B-plus for twisty, grippy off-piste fun (but a bit squirmy and awkward on gravelly berms), burly 29in wheels for straightlining rocks and roots while trying to keep up with full-sus enduro bikes and lighter trail wheels for mellower XC rides, with the odd gnarly bit.
And then there was the chubby mullet potential of running a B-plus 2.8in rear with a 29in front wheel sporting a 2.5in Minion DHF.
This set-up was actually better for me than full chubby, providing a Goldilocks BB height, slightly slacker HA and great rollover combined with more-intuitive cornering.
It excelled on the Mabie off-piste, made steep bits more comfortable and basically increased the fun factor by a notch or two. It was only compromised by the rear B-plus tyre’s relatively flimsy carcass being a bit squirmy on hardpack and getting holed on rocks too easily.
My longest ride on the SolarisMAX was a double lap of Kirroughtree (a bit over 60km IIRC), and I was struck with how much easier the flowy, rocky, techy trails seemed than when I was riding them on a mid-travel 26in bike a decade previously. Basically I could just hit everything on sight on the hardtail, whereas I used to stop to recce certain bits before.
We can probably thank modern geometry and 29in wheels for that, but it shows that the Cotic is a particularly good iteration of the “do it all hardtail” (it’s not a “hardcore hardtail” unless you stick a 36 or Lyrik and some burly wheels/tyres on it) .

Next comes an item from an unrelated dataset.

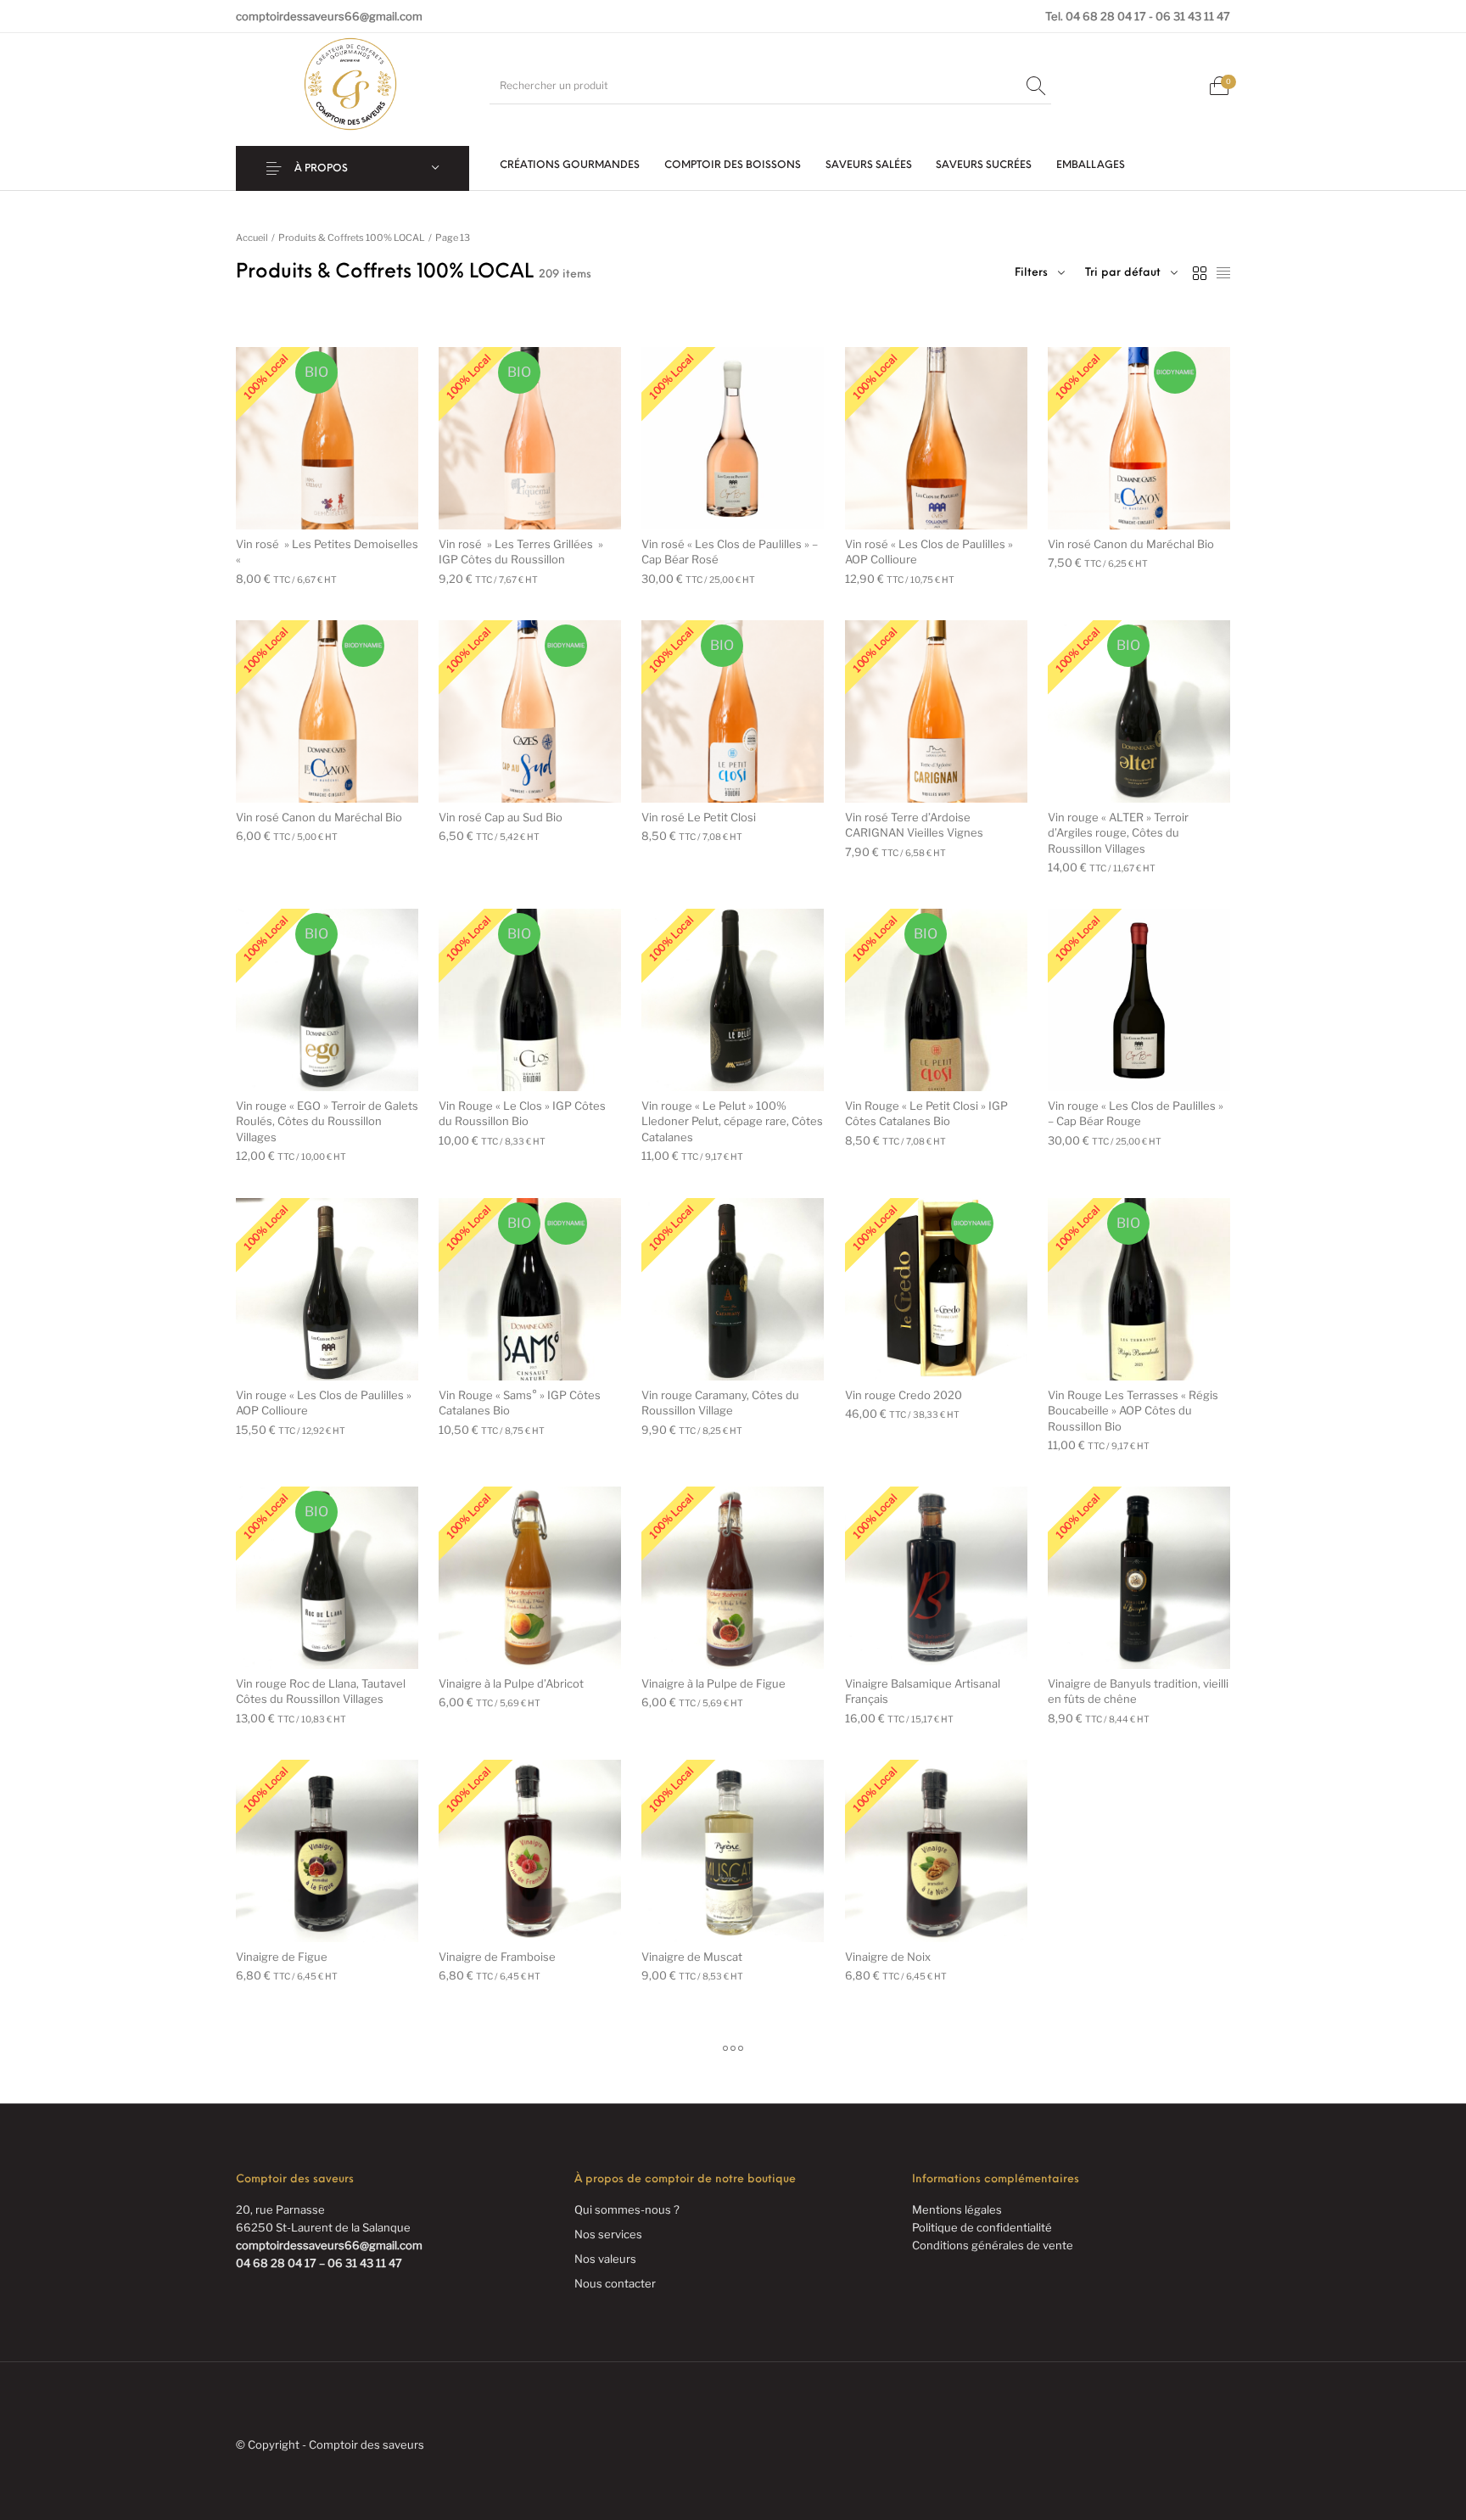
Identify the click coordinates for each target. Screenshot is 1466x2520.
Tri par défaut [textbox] (1123, 272)
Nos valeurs (605, 2258)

Unfortunately, I never got the chance to take the bike to an XC race, but I think it would have felt a bit sluggish with the 140mm fork. I’d like to have tried it with a 120mm fork actually, though that might have compromised the BB height for the B-plus wheels.
So why did I get shot of the thing? I just wasn’t riding it very much really and I had a short-travel 29er itch that I needed to scratch. No fault of the bike’s really, and it was brilliant for some of my riding – but I just found it too limiting in the end.
If I still lived down south where most of my riding was loam, mud and roots, I’m sure I’d still be enjoying it now.